Despite her unpopularity at the Bolshoi Ballet school, there is no doubt that she oversaw many important developments at this important, exacting institution. Appointed director in 1960 (then Professor in 1987 and Rector in 1988), she staged many productions for her pupils, including Coppélia in 1977 and La Fille mal gardée in 1979.
As a teacher she followed the theatrical approach of Alexander Gorsky, the choreographer whose naturalistic, Stanislavsky-inspired precepts exercised a defining influence on the Bolshoi Ballet's repertoire. She also adhered to the method evolved by Agrippina Vaganova, which by then had become the standard technical base in Soviet ballet. Her pupils included Natalia Bessmertnova, muse and wife of the former Bolshoi director Yuri Grigorovich, whose ballets - Spartacus, Ivan the Terrible - have come to represent the Bolshoi style with Western audiences.

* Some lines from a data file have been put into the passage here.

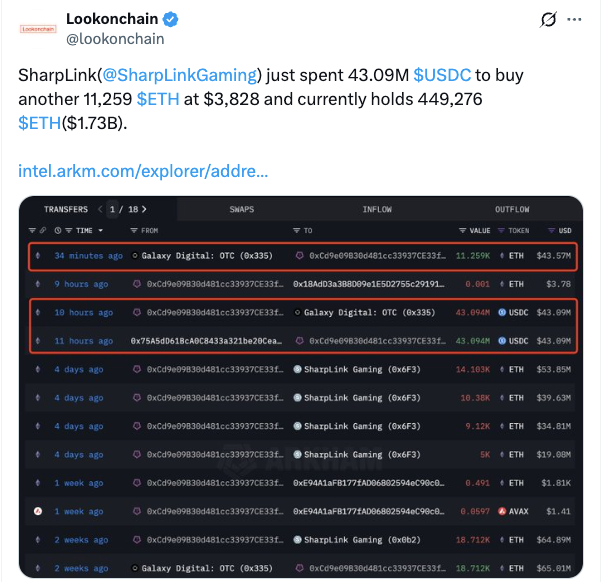Click the @lookonchain handle
Screen dimensions: 602x582
pyautogui.click(x=115, y=39)

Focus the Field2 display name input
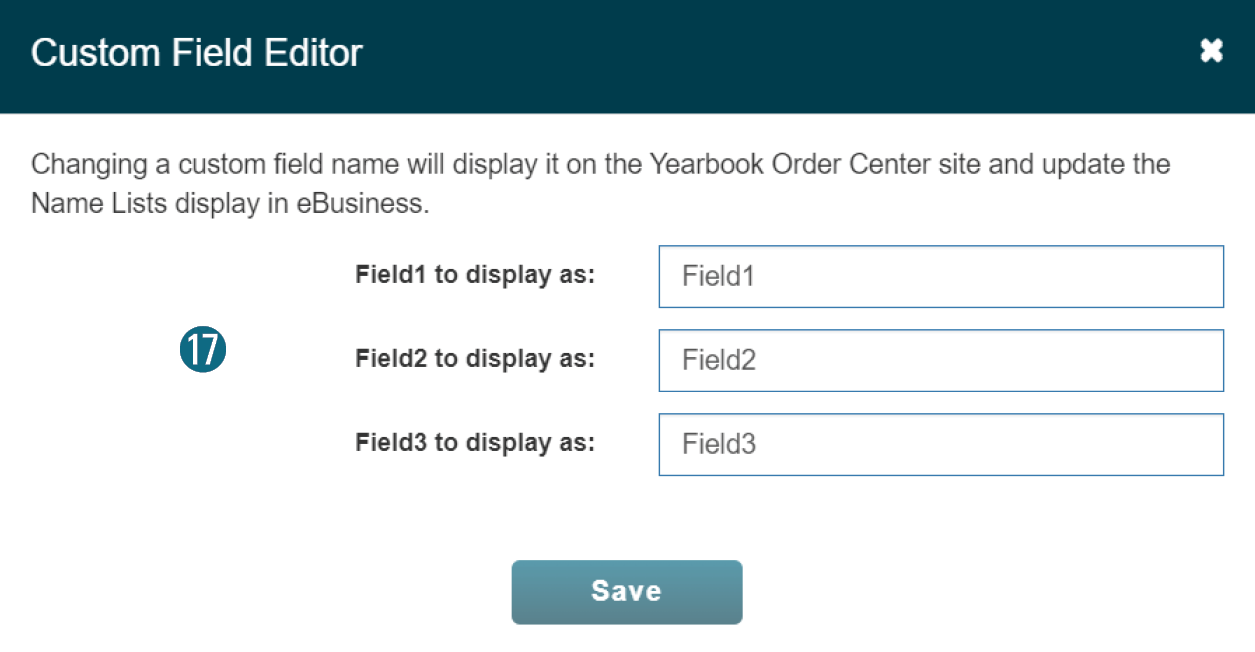point(940,361)
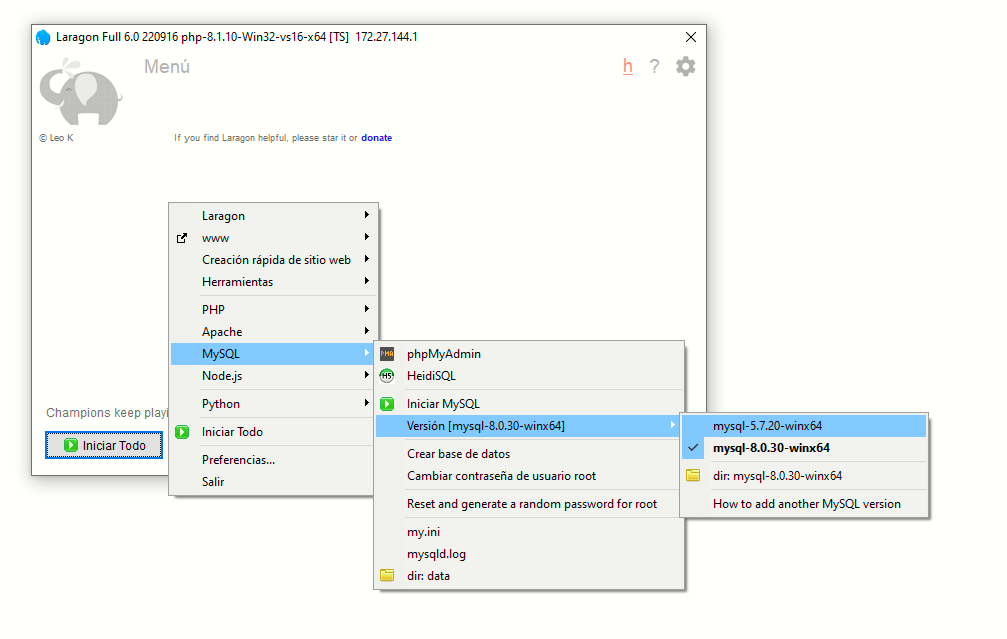The image size is (1007, 639).
Task: Select Crear base de datos
Action: (x=458, y=454)
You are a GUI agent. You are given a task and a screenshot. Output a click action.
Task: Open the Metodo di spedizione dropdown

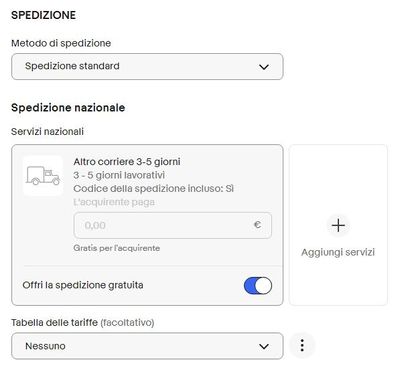point(147,67)
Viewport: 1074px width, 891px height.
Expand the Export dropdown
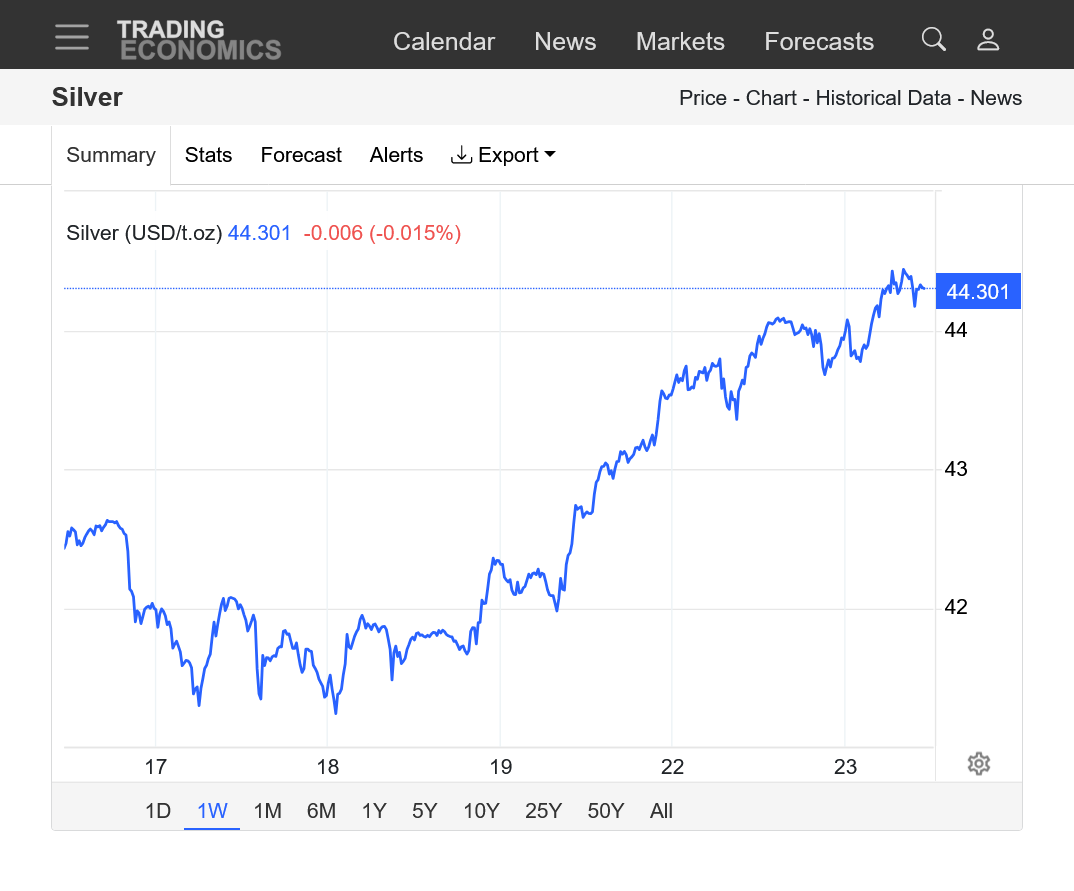tap(503, 155)
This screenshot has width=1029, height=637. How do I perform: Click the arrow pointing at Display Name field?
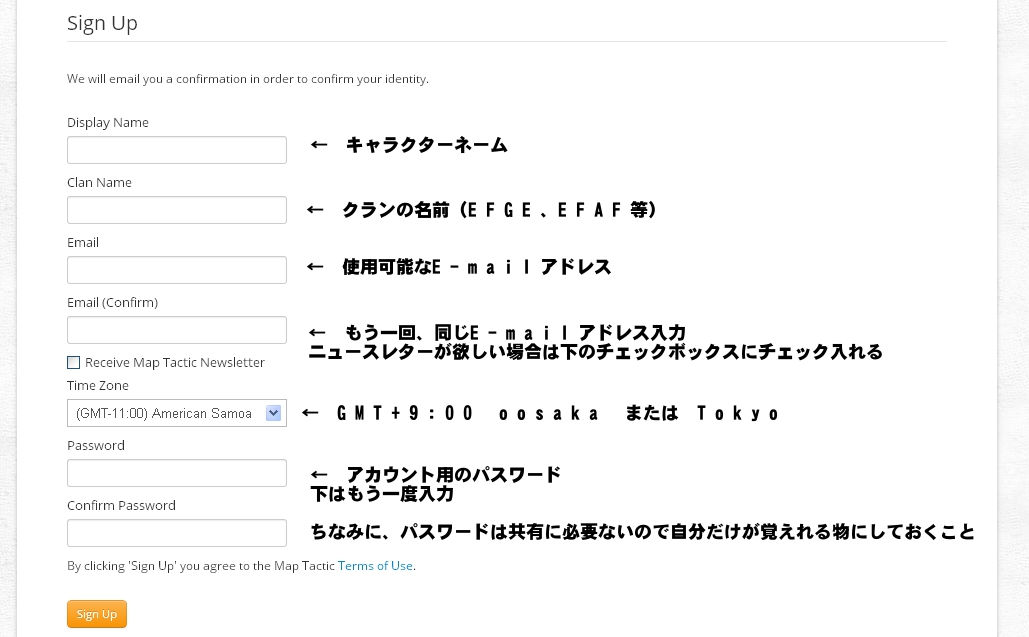(319, 145)
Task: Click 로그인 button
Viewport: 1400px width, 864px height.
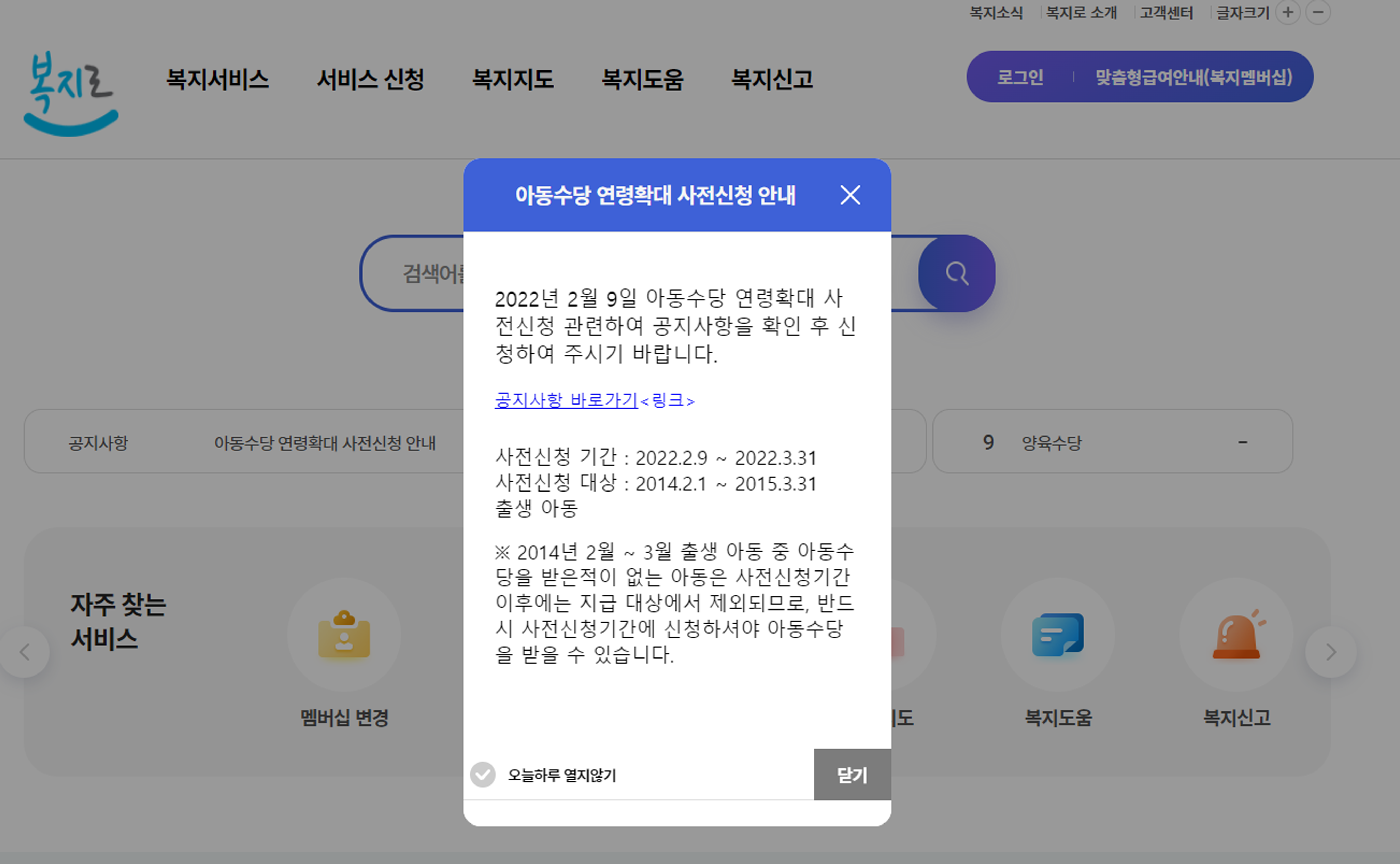Action: pos(1020,77)
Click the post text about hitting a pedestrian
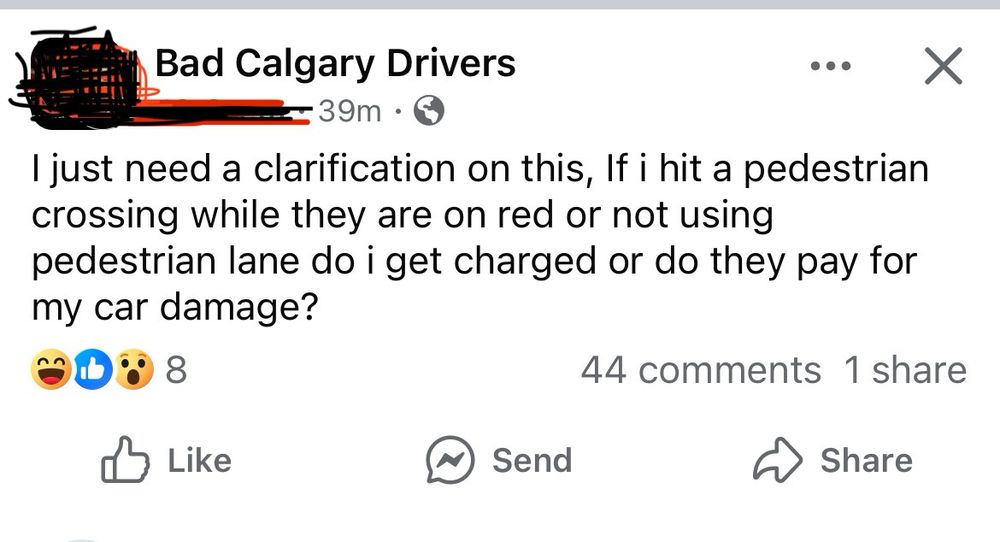The image size is (1000, 542). [x=480, y=238]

She wrote books on ballet technique. She took groups of her pupils to perform abroad (including twice to the UK). She made a film about the precepts of classical technique and stagecraft in 1967 and was the subject of a short documentary, Sofia Golovkina, in 1982. In 1967, she succeeding in gaining a specially built home for the school, even if the new premises were no longer near the Bolshoi Theatre.
She had to cope with many difficulties in the wake of the dissolution of the Soviet regime in 1991. Finances were a particular headache and she worked hard to lure students. It was unfortunate that the criterion became the ability to pay cash rather than talent. She had to contend with the opening of new, rival schools - so that now the Bolshoi school faces the problem of too few pupils.
In 1985, as part of the new era of perestroika, she set up a branch of the Bolshoi school in Tokyo, capitalising on the Japanese obsession with classical dance, and she ran a summer course in the US resort town of Vail.